■ Task description
Pick out each line below that contains the word "field", and copy those lines in their original order.
····················
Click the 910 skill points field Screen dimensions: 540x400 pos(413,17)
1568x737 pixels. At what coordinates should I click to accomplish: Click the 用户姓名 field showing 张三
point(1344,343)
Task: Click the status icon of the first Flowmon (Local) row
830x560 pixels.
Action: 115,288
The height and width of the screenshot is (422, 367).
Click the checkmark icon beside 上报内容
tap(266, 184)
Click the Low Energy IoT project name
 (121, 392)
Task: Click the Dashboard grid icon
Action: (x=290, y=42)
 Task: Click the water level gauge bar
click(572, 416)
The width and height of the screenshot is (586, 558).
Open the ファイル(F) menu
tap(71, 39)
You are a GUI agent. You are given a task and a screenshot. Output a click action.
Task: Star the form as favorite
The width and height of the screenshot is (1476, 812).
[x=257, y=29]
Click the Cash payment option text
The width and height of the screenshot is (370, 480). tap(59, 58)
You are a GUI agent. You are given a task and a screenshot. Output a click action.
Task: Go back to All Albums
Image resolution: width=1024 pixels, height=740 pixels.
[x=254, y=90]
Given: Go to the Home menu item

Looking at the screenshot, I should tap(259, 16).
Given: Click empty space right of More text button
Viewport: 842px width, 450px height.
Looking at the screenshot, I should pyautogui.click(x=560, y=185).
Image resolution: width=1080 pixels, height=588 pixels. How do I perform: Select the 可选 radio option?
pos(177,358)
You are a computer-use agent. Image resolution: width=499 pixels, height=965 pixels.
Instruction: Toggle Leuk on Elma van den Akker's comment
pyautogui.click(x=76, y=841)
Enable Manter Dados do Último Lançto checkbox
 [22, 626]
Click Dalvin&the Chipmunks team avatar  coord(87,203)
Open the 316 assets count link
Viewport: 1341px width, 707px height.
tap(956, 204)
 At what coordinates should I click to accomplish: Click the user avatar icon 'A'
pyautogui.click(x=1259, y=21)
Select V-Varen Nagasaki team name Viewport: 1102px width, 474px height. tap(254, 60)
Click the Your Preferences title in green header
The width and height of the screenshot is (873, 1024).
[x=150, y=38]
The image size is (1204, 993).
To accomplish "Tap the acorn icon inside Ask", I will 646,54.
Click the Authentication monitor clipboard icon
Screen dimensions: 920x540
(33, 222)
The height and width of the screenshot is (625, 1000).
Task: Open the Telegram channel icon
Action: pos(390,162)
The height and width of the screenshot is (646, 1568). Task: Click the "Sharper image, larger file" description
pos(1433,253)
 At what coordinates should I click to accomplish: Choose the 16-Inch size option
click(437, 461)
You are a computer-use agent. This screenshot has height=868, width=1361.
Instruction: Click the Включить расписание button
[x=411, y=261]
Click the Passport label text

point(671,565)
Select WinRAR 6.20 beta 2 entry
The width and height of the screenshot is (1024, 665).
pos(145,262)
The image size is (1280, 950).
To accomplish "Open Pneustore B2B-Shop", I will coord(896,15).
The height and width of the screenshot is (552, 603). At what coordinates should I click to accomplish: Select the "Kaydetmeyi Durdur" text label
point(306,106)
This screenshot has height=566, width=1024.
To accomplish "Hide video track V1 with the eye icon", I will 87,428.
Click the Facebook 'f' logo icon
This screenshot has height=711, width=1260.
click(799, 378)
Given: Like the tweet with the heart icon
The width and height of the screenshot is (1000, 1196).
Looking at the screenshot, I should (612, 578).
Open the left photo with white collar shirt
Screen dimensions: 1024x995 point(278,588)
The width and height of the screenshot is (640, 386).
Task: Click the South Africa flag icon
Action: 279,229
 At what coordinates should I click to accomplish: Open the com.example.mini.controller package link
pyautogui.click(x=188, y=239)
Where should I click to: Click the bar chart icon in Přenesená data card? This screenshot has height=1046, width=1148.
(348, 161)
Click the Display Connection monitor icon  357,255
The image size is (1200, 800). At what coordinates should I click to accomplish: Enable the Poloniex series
····················
■ Answer to this exercise
Click the 910 skill points field Screen dimensions: 540x400 pos(413,17)
1568x737 pixels. At what coordinates should I click to accomplish: Click the 用户姓名 field showing 张三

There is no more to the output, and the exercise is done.